PROVIDED TEXT:
I love this, I've been iterating on workflows like this for something like a decade now. Over time I've tried to peel back as many of my custom layers as possible, because all of those layers have a maintenance cost.
Stock Vim (without `tmux`) can actually do most of what's shared in this post with `rg --vimgrep restore_tool | vim -c cb -` (`vim -c cb -` is my favorite feature in Vim; I find it strange that it's so rarely used or talked about).
(Since re-running the `rg` search can be undesirable, and I often like to analyze results in a terminal before opening them in Vim. I use a custom `tmux` command to copy the output of the last command [using this trick that involves adding a Unicode character to your prompt https://ianthehenry.com/posts/tmux-copy-last-command/], then I send that into Vim with e.g., `tmux saveb - | vim -c cb -`.)
msgodel · 3m ago
Ten years ago I threw out my massive multi-file, multi-package vim config and have been slowly building up a much simpler vimrc about 1-2 lines a year. I completely agree, defaults in old software are almost always there for a reason and you should try to understand that before changing them.

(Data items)
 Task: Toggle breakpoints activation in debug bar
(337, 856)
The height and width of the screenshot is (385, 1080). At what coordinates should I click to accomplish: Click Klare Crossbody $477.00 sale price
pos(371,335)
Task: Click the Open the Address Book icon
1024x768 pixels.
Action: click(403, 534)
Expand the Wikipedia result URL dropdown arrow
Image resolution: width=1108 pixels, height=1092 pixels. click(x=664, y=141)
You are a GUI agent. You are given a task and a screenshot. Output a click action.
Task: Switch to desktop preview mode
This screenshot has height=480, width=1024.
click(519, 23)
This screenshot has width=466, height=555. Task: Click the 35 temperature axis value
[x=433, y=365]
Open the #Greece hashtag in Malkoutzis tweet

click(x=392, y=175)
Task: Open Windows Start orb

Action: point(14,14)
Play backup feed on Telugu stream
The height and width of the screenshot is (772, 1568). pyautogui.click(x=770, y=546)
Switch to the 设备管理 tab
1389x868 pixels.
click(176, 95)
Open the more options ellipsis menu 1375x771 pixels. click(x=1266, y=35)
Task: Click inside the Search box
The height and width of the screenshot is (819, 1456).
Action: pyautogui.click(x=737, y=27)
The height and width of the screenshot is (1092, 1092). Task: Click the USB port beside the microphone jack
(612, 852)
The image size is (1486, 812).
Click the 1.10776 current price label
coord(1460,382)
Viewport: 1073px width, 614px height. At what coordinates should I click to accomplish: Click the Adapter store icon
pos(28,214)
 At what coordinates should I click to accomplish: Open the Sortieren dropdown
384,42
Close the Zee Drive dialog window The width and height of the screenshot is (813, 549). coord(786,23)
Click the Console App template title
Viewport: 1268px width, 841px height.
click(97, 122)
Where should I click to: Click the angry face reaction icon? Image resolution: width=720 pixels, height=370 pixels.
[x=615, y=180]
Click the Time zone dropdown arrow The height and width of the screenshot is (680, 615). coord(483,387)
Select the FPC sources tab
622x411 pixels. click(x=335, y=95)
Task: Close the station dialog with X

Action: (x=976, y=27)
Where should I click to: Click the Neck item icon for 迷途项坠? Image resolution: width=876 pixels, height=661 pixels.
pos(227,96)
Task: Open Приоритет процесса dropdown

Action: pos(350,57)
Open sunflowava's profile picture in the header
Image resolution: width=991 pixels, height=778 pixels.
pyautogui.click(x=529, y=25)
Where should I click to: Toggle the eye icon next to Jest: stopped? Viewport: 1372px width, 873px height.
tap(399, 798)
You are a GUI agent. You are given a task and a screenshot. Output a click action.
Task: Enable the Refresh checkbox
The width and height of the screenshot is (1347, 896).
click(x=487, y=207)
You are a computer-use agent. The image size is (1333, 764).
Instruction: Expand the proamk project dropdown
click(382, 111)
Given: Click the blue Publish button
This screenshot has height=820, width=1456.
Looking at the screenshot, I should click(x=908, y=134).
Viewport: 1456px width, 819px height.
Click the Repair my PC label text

TO-DO LIST:
1/ Answer these questions using the Vim comments.
(a) What command does the first comment give for doing most of the post's workflow in stock Vim?
(b) Which Vim feature does that commenter call their favorite?
(c) At what rate has msgodel been adding to the simpler vimrc?
2/ Quote the Vim comments, everything from "msgodel · 3m" down to "before changing them.".
3/ List every distinct term set in code formatting in the Vim comments, each once.

ANSWERS FOR THE EXERCISE:
1/
(a) rg --vimgrep restore_tool | vim -c cb -
(b) vim -c cb -
(c) About 1-2 lines a year.

2/
msgodel · 3m ago
Ten years ago I threw out my massive multi-file, multi-package vim config and have been slowly building up a much simpler vimrc about 1-2 lines a year. I completely agree, defaults in old software are almost always there for a reason and you should try to understand that before changing them.

3/
- tmux
- rg --vimgrep restore_tool | vim -c cb -
- vim -c cb -
- rg
- tmux saveb - | vim -c cb -